» **Records shown**
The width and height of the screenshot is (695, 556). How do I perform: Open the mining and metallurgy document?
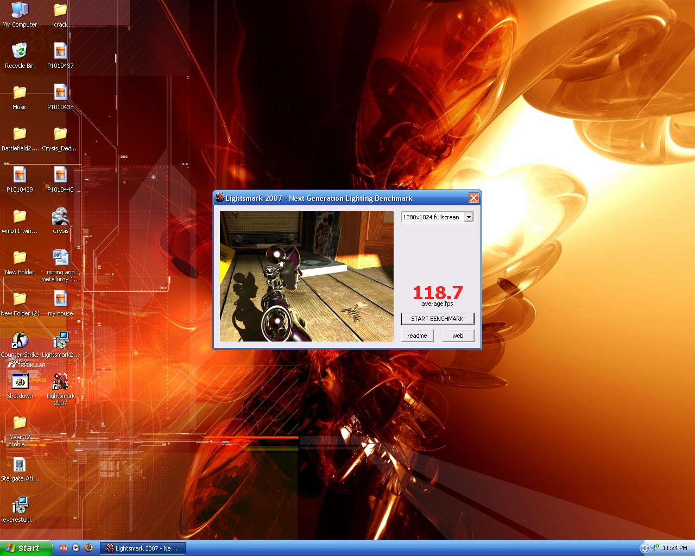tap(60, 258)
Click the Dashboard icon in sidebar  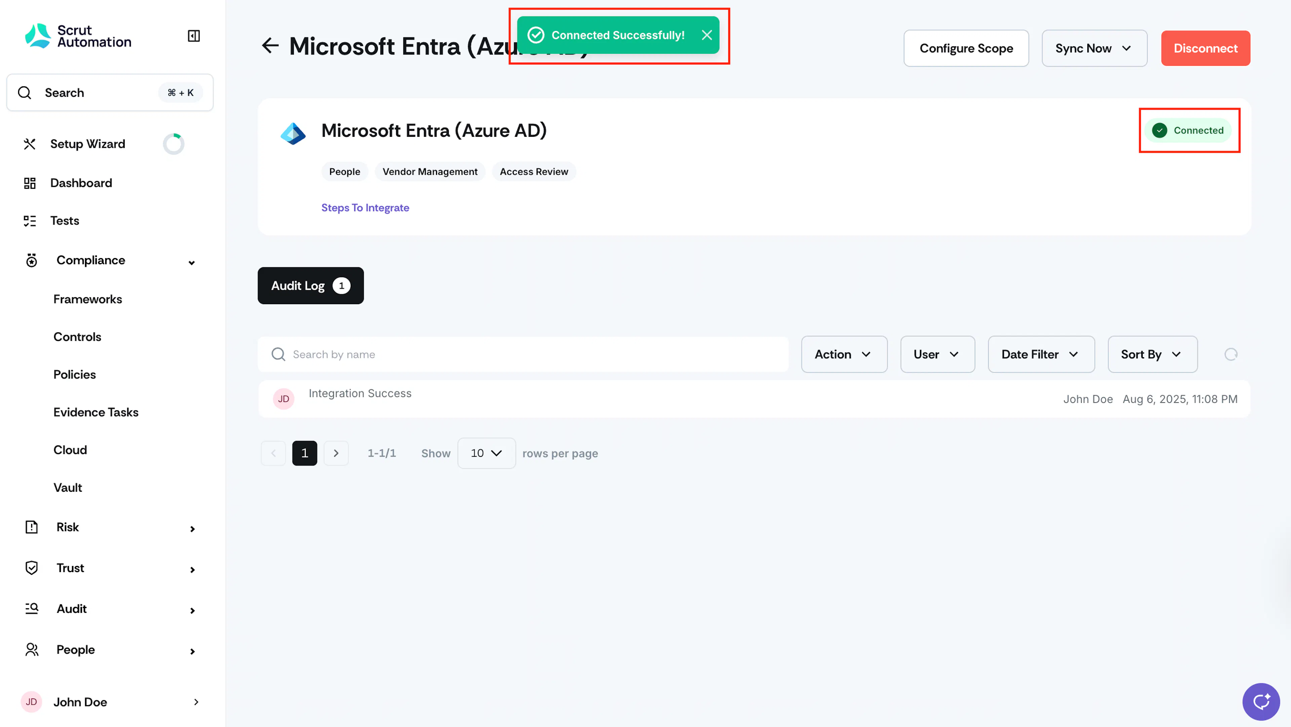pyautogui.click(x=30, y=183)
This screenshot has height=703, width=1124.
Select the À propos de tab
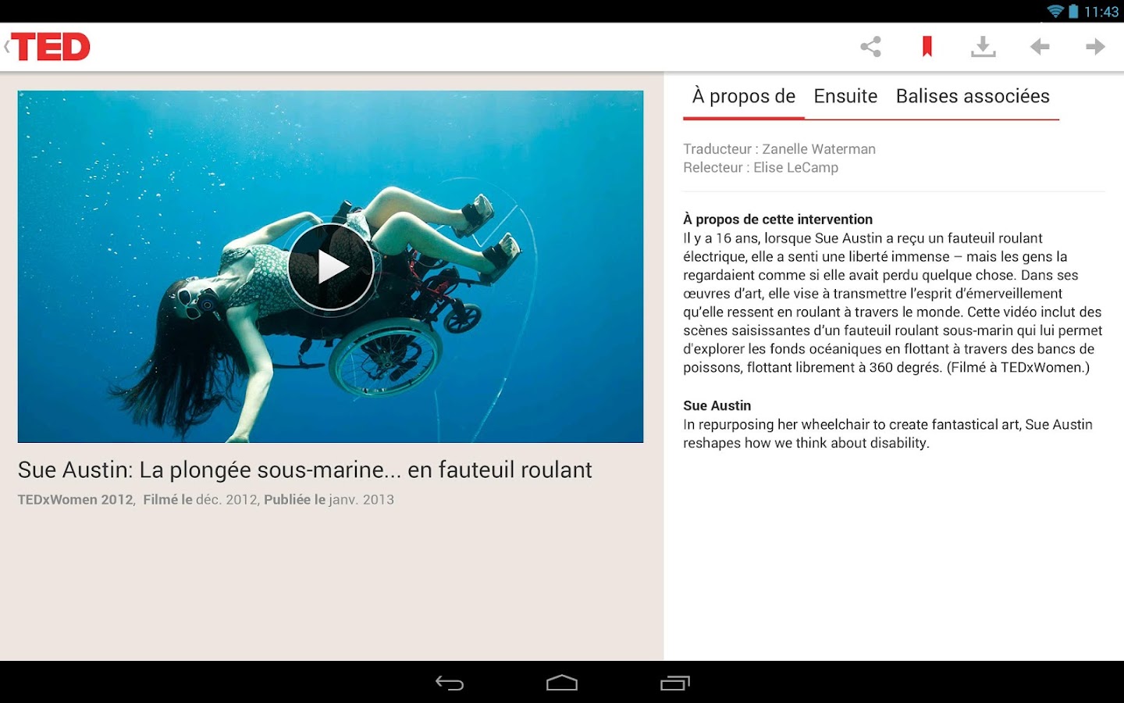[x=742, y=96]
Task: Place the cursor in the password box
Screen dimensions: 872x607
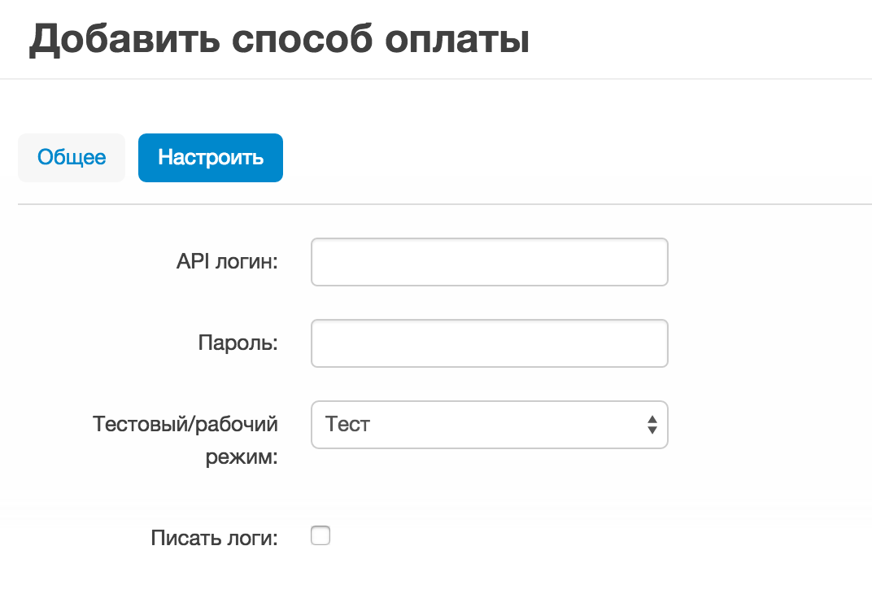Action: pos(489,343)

» **Task instructions**
Please return only the lines running from the line with "Select the À propos de tab" to the final line of the data, both included, exactly and without any pictures.

» **Solution to the exercise**
Select the À propos de tab
[x=742, y=96]
Task: Place the cursor in the password box
Screen dimensions: 872x607
Action: pos(489,343)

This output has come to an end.